En 1937 Lasker, vainqueur de ce tournoi de Paris, va publier un livre très intéressant dans lequel il décrira de nombreux épisodes de sa carrière échiquéenne. Ce livre s’intitule « Comment Victor est devenu un maitre d’échecs » et je lui ai consacré un article. Nous suivons les aventures de Victor (personnage fictif du livre, qui n’est autre que Lasker). Emanuel Lasker dresse un portrait très critique de Samuel Rosenthal directeur des échecs au Grand Cercle.
Le Monde Illustré - 23 juin 1900. Collection personnelle.
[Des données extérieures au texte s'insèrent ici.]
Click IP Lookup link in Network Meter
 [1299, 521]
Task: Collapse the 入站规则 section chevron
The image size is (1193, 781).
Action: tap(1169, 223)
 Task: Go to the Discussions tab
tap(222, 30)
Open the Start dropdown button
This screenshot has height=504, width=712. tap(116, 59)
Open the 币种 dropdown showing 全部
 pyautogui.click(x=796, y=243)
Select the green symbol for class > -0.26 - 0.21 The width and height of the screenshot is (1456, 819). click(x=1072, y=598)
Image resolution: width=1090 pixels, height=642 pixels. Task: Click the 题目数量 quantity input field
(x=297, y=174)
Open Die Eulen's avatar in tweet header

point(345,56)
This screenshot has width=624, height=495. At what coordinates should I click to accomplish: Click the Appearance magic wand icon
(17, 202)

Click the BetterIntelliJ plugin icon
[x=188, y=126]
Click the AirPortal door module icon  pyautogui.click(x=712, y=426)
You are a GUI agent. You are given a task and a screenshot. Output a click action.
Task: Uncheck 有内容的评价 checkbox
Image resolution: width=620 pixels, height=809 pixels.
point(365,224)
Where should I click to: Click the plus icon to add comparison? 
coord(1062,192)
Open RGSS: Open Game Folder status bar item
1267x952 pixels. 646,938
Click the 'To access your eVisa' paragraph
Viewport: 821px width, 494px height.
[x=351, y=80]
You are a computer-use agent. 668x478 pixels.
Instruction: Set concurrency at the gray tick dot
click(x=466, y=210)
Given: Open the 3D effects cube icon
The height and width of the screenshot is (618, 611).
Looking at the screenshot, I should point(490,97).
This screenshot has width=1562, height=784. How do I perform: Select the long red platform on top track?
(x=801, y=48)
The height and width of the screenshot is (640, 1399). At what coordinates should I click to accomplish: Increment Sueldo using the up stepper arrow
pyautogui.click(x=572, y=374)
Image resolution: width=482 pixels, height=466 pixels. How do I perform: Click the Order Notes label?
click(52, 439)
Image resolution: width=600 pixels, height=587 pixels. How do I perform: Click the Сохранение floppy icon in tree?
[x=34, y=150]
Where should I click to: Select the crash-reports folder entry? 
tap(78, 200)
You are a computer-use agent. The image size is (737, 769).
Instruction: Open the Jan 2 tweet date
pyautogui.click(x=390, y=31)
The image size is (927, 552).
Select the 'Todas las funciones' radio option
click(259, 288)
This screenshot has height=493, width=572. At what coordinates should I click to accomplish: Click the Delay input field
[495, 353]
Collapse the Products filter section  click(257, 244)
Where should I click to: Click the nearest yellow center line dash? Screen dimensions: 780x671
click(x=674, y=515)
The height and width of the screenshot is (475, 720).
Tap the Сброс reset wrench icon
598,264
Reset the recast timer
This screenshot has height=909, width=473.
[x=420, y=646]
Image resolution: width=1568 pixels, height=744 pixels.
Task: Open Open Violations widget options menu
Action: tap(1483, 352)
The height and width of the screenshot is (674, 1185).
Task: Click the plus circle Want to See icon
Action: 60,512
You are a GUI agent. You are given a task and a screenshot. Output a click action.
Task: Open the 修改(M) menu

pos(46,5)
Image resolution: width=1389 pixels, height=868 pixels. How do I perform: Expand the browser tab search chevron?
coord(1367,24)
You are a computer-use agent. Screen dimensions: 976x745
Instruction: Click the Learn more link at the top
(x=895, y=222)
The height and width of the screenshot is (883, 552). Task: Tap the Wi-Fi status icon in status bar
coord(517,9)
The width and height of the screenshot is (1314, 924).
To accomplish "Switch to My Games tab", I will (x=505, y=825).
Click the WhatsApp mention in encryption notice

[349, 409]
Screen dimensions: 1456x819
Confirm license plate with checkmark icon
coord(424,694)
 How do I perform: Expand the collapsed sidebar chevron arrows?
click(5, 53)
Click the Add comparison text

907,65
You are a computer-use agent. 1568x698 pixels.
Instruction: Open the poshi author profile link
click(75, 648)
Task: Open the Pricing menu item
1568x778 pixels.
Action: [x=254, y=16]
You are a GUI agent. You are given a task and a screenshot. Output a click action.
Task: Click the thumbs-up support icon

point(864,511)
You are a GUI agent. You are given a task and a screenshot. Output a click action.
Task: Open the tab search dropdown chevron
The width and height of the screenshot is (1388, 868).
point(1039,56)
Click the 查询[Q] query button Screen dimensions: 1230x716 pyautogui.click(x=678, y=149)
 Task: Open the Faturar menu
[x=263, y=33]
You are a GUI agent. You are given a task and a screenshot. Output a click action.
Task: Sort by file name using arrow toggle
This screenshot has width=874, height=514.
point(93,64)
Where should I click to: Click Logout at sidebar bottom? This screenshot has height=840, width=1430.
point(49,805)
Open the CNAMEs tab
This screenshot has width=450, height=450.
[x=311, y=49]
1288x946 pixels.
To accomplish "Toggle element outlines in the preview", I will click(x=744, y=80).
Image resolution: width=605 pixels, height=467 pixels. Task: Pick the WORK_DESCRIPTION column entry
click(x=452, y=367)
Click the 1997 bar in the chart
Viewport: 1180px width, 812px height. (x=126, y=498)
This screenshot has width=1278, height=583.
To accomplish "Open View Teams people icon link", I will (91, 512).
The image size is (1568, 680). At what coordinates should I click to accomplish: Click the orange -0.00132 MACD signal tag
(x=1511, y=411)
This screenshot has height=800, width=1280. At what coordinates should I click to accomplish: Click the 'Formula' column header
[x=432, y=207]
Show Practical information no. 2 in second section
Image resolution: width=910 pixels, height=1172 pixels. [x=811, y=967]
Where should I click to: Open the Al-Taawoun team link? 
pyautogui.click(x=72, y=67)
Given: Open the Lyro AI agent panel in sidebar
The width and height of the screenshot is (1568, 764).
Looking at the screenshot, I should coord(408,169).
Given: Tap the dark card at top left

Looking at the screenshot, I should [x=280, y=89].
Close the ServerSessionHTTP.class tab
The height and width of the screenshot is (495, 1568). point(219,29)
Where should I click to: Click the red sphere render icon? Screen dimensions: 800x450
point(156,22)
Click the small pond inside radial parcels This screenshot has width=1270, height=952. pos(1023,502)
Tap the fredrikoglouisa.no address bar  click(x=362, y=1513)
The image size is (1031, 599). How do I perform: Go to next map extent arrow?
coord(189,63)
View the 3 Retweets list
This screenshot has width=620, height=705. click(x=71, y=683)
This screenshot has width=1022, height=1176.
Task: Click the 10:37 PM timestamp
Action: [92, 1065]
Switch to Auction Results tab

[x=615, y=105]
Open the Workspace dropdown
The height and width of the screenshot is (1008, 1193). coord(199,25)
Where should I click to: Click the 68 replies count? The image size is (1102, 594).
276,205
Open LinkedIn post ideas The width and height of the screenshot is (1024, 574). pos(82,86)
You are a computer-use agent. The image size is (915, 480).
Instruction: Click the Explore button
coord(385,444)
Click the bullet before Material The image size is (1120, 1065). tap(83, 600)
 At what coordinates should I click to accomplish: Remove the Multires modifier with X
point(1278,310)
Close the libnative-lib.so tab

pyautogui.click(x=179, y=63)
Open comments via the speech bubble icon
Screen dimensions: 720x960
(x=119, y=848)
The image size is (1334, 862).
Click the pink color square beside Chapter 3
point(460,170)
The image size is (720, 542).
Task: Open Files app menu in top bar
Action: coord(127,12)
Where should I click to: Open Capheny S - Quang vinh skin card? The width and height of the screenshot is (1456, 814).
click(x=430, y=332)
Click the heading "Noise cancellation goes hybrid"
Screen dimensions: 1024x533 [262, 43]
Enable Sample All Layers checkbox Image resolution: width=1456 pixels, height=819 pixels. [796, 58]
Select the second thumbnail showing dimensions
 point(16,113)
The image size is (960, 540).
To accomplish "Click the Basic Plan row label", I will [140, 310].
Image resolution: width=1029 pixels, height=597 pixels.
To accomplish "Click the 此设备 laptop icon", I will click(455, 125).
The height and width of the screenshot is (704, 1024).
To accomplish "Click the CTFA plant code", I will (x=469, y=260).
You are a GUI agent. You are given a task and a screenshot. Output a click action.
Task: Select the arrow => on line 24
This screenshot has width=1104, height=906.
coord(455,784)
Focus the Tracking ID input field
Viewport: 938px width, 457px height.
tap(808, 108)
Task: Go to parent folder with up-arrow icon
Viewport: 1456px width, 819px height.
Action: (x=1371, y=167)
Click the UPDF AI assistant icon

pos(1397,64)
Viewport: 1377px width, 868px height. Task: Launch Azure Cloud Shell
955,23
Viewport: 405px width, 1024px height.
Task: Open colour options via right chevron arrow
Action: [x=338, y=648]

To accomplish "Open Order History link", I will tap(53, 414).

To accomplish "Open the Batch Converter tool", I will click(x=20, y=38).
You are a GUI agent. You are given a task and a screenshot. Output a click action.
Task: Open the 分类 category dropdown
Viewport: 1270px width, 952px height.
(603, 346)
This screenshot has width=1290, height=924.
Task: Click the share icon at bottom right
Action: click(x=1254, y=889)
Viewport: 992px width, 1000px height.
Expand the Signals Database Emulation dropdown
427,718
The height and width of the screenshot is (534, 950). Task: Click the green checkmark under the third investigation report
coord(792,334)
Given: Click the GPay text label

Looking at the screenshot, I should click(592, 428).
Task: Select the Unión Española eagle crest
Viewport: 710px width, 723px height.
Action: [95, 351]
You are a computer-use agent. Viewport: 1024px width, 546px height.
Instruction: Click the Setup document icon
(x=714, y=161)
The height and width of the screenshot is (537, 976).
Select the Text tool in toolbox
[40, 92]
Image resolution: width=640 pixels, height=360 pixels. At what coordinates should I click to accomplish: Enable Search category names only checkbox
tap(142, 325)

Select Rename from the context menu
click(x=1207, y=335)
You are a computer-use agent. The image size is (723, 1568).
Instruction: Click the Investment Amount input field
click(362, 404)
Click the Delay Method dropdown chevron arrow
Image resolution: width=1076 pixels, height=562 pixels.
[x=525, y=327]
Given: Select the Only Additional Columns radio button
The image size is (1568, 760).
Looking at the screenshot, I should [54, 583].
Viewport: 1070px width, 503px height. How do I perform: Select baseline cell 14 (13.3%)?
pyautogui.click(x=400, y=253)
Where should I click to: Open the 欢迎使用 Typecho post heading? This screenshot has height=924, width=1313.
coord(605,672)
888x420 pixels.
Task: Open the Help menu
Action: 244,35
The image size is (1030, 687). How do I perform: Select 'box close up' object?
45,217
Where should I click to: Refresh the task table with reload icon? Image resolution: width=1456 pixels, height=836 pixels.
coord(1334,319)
Portrait d'Emanuel Lasker, champion du Tournoi international d'Echecs
Le Cercle ne sert pas à développer les échecs. Telle est la conclusion de Victor, après sa visite au Cercle.
En 1901, Samuel Rosenthal publiera le livre du tournoi de Paris 1900. La seule photo qui s’y trouve est celle de Samuel Rosenthal ! (Il décèdera le 12 septembre 1902).